In 1996, Congress began reshaping public education in the nation’s capital with the passage of the D.C. School Reform Act, the law that not only mandated the establishment of charter schools, but established the parameters for academics, funding, facilities and partnerships for charter schools. While advocates of the status quo criticized the Republican-controlled Congress at the time as playing hardball, some of the actions taken in recent months by school authorities suggest they finally have begun to reckon with the decade-old law.

Enrollment in D.C. Public Schools has been steadily declining since 1996, when the first two charters opened their schoolhouse doors. And in the past five years alone, 10,000 former DCPS students now attend charter schools. That single enrollment reality led to Monday’s announcement by Superintendent Clifford Janey that six DCPS schools will close this summer and several others with will consolidate, including a popular bilingual school.

As DCPS closes schools (and rightly so) because of losing students, charters continue to grow in interest and diversity. Fourteen new and expanded charters opened just this school year, and another wants to build a new campus for a boarding school for 600 students.

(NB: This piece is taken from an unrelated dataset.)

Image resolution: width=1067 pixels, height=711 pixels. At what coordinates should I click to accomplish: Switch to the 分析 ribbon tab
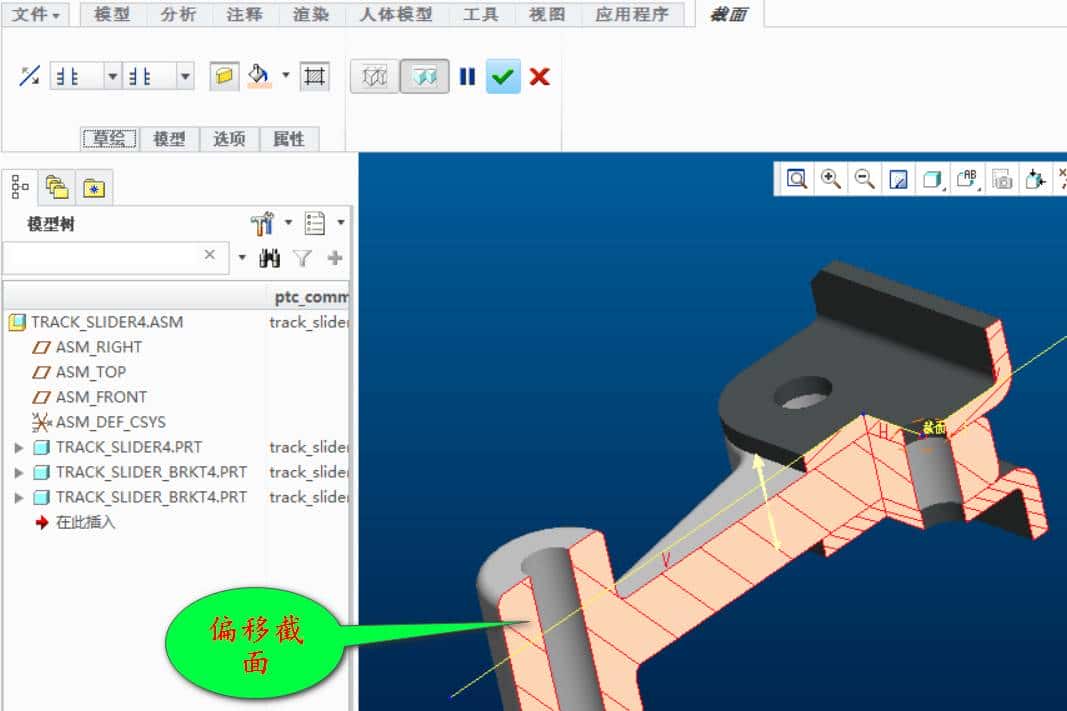point(178,14)
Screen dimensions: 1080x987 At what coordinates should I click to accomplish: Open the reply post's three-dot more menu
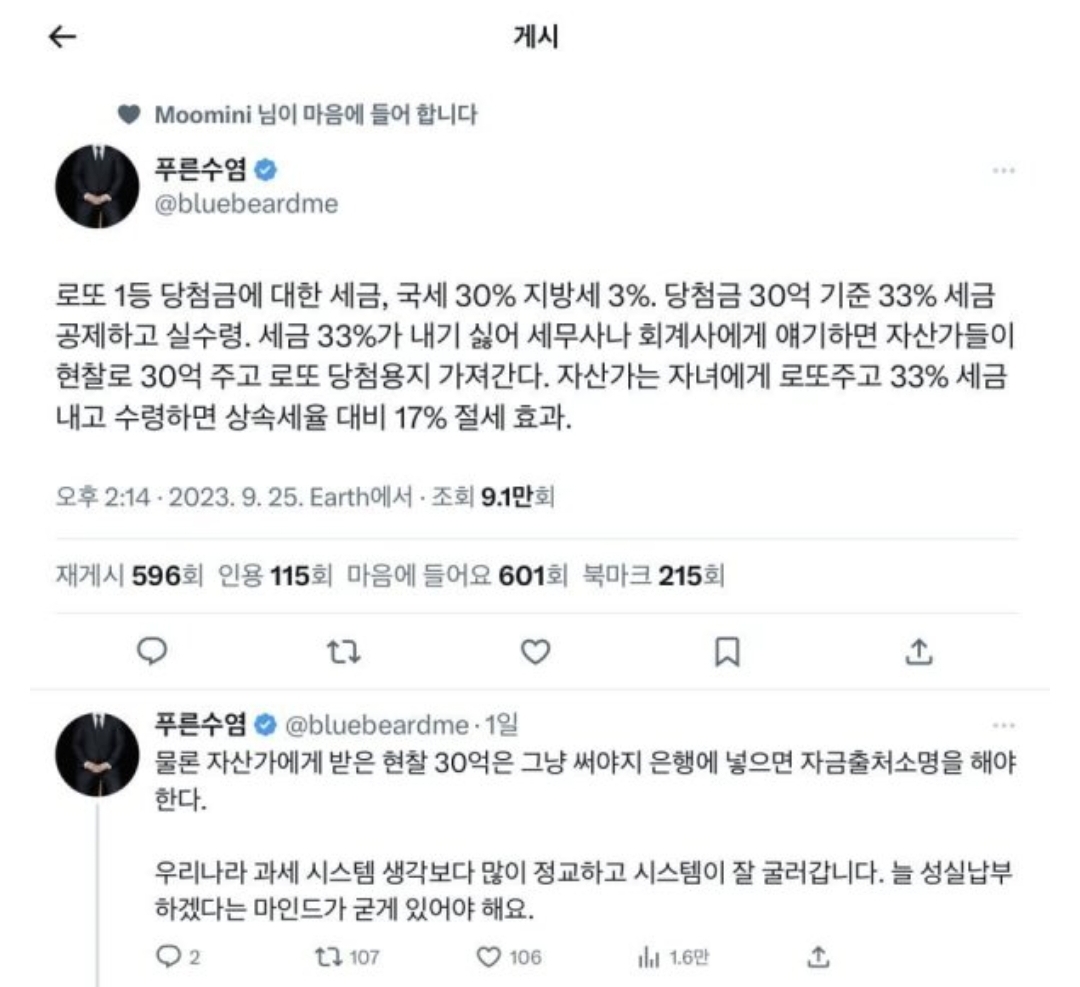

The phenomenal growth of D.C. charters (from two in 1996 to 51 this year) has presented obvious competitive challenges for DCPS, but that growth also presented a downside for charter: DCPS facilities. The 1996 school reform law is unambiguous regarding the use or even lease of DCPS facilities, explicitly saying that DCPS must give charter school the “right of first offer.” DCPS never made the considerable effort to adhere to that aspect of the law — until now.

In February, after pressure from school-choice advocates, DCPS reversed its policy that virtually forbid charter schools and DCPS schools from sharing school space. The superintendent’s Master Education Plan would grant priority to “uses that support the mission of schools,” including charters. Then, on Monday, the superintendent publicized the groundwork for such an educational partnership, saying that nine schools would be offered to charters or city agencies.

While more must be done, school officials should be commended for taking steps to rightsize the DCPS inventory, a thorny issue that must be consistently revisited every few years. Still, we read some discouraging reports about downsizing. Specifically, that “no school staffers will lose their jobs.” That simply cannot be. If DCPS is losing thousands of students each year, necessitating the call to rightsize the inventory, then downsizing the payroll should be on the superintendent’s to-do list as well.